BEGIN Listing

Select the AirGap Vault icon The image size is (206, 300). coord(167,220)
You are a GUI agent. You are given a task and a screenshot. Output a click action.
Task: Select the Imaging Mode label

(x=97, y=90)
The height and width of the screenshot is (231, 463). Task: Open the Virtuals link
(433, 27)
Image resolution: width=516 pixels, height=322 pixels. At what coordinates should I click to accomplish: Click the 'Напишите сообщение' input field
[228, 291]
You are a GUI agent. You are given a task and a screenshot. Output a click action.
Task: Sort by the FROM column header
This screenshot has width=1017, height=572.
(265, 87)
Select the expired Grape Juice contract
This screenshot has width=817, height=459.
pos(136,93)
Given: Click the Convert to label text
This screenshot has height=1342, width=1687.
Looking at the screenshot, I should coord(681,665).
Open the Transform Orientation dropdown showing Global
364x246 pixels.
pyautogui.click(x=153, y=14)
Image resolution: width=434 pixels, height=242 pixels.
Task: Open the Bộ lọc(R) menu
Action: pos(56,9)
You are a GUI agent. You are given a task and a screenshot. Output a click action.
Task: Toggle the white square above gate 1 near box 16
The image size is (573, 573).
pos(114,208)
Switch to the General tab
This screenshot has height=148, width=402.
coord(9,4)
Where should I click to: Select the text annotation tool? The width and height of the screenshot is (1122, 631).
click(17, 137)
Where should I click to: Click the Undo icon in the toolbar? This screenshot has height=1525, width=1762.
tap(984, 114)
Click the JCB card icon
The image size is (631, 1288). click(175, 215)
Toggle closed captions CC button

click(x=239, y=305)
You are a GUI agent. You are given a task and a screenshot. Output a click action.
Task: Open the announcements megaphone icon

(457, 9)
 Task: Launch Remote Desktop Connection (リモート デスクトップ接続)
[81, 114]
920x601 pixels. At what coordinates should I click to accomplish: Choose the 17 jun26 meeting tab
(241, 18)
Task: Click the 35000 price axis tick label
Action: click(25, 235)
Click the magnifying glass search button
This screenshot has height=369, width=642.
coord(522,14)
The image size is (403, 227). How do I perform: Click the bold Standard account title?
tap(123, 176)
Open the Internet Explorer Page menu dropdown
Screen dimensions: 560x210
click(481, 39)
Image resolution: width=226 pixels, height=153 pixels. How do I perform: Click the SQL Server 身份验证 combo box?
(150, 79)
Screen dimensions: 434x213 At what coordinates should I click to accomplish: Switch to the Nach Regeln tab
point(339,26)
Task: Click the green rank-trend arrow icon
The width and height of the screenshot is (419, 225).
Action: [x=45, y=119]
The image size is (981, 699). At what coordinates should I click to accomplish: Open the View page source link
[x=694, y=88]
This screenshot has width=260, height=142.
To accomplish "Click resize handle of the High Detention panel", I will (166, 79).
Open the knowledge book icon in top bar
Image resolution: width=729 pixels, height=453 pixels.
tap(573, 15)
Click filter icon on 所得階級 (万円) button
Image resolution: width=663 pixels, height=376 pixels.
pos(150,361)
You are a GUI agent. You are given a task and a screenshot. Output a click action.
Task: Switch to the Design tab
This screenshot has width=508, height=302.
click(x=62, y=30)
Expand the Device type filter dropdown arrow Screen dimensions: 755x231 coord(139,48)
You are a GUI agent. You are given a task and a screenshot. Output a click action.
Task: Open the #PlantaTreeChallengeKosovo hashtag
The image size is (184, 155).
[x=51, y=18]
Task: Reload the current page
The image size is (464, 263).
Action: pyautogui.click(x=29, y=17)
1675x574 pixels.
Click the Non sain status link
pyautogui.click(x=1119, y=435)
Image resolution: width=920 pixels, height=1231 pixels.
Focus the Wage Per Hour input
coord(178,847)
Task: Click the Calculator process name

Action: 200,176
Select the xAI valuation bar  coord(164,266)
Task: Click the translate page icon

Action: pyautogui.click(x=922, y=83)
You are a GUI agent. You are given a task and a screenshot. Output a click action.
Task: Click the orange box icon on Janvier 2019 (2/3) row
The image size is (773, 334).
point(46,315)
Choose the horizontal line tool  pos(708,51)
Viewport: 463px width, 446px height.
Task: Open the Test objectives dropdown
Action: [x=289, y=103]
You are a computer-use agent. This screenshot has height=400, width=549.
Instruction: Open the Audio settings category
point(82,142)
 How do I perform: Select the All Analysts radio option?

END Listing

**Written request:**
Transcribe, without alteration, the lines running from the line that contains "Where should I click to: Click" through the line that contains "point(339,26)", including both of those lines.

**Result of this task:**
Where should I click to: Click the Undo icon in the toolbar? This screenshot has height=1525, width=1762.
tap(984, 114)
Click the JCB card icon
The image size is (631, 1288). click(175, 215)
Toggle closed captions CC button

click(x=239, y=305)
You are a GUI agent. You are given a task and a screenshot. Output a click action.
Task: Open the announcements megaphone icon

(457, 9)
 Task: Launch Remote Desktop Connection (リモート デスクトップ接続)
[81, 114]
920x601 pixels. At what coordinates should I click to accomplish: Choose the 17 jun26 meeting tab
(241, 18)
Task: Click the 35000 price axis tick label
Action: click(25, 235)
Click the magnifying glass search button
This screenshot has height=369, width=642.
coord(522,14)
The image size is (403, 227). How do I perform: Click the bold Standard account title?
tap(123, 176)
Open the Internet Explorer Page menu dropdown
Screen dimensions: 560x210
click(481, 39)
Image resolution: width=226 pixels, height=153 pixels. How do I perform: Click the SQL Server 身份验证 combo box?
(150, 79)
Screen dimensions: 434x213 At what coordinates should I click to accomplish: Switch to the Nach Regeln tab
point(339,26)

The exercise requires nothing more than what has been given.